» **TASK**
Update the material below by replacing each "GUI agent" with "desktop assistant", keeping everything else the same.

--- START DATASET RECORDS ---

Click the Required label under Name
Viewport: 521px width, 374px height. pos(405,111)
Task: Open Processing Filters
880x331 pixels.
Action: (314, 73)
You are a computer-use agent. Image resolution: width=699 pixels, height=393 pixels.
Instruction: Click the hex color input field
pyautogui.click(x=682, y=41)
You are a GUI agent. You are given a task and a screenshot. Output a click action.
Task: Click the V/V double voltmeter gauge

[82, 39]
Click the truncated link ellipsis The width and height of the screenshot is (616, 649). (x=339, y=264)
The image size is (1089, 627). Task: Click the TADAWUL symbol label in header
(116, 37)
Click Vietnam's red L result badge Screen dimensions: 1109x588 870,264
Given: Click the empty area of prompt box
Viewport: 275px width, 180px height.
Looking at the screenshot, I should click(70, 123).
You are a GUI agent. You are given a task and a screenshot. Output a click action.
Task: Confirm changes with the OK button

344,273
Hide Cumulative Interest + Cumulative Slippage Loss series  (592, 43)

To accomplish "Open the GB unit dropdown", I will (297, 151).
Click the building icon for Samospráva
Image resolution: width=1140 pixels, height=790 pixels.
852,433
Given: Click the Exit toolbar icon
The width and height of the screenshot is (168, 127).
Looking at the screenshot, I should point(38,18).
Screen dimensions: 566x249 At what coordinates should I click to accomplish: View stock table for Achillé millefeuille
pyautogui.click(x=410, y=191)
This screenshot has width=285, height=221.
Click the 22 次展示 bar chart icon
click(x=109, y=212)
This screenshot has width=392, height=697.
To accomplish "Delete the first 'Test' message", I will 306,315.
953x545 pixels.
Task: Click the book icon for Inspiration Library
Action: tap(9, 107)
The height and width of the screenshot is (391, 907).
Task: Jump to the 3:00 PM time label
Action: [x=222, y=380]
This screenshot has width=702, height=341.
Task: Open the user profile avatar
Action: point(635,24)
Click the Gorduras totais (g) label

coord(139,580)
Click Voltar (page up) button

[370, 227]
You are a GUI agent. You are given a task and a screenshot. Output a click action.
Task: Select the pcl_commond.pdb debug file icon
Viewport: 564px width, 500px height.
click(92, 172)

--- END DATASET RECORDS ---

» **SOLUTION FOR THIS PROBLEM**
Click the Required label under Name
Viewport: 521px width, 374px height. pos(405,111)
Task: Open Processing Filters
880x331 pixels.
Action: (314, 73)
You are a computer-use agent. Image resolution: width=699 pixels, height=393 pixels.
Instruction: Click the hex color input field
pyautogui.click(x=682, y=41)
You are a desktop assistant. You are given a task and a screenshot. Output a click action.
Task: Click the V/V double voltmeter gauge

[82, 39]
Click the truncated link ellipsis The width and height of the screenshot is (616, 649). (x=339, y=264)
The image size is (1089, 627). Task: Click the TADAWUL symbol label in header
(116, 37)
Click Vietnam's red L result badge Screen dimensions: 1109x588 870,264
Given: Click the empty area of prompt box
Viewport: 275px width, 180px height.
Looking at the screenshot, I should click(70, 123).
You are a desktop assistant. You are given a task and a screenshot. Output a click action.
Task: Confirm changes with the OK button

344,273
Hide Cumulative Interest + Cumulative Slippage Loss series  (592, 43)

To accomplish "Open the GB unit dropdown", I will (297, 151).
Click the building icon for Samospráva
Image resolution: width=1140 pixels, height=790 pixels.
852,433
Given: Click the Exit toolbar icon
The width and height of the screenshot is (168, 127).
Looking at the screenshot, I should point(38,18).
Screen dimensions: 566x249 At what coordinates should I click to accomplish: View stock table for Achillé millefeuille
pyautogui.click(x=410, y=191)
This screenshot has width=285, height=221.
Click the 22 次展示 bar chart icon
click(x=109, y=212)
This screenshot has width=392, height=697.
To accomplish "Delete the first 'Test' message", I will 306,315.
953x545 pixels.
Task: Click the book icon for Inspiration Library
Action: tap(9, 107)
The height and width of the screenshot is (391, 907).
Task: Jump to the 3:00 PM time label
Action: [x=222, y=380]
This screenshot has width=702, height=341.
Task: Open the user profile avatar
Action: point(635,24)
Click the Gorduras totais (g) label

coord(139,580)
Click Voltar (page up) button

[370, 227]
You are a desktop assistant. You are given a task and a screenshot. Output a click action.
Task: Select the pcl_commond.pdb debug file icon
Viewport: 564px width, 500px height.
click(92, 172)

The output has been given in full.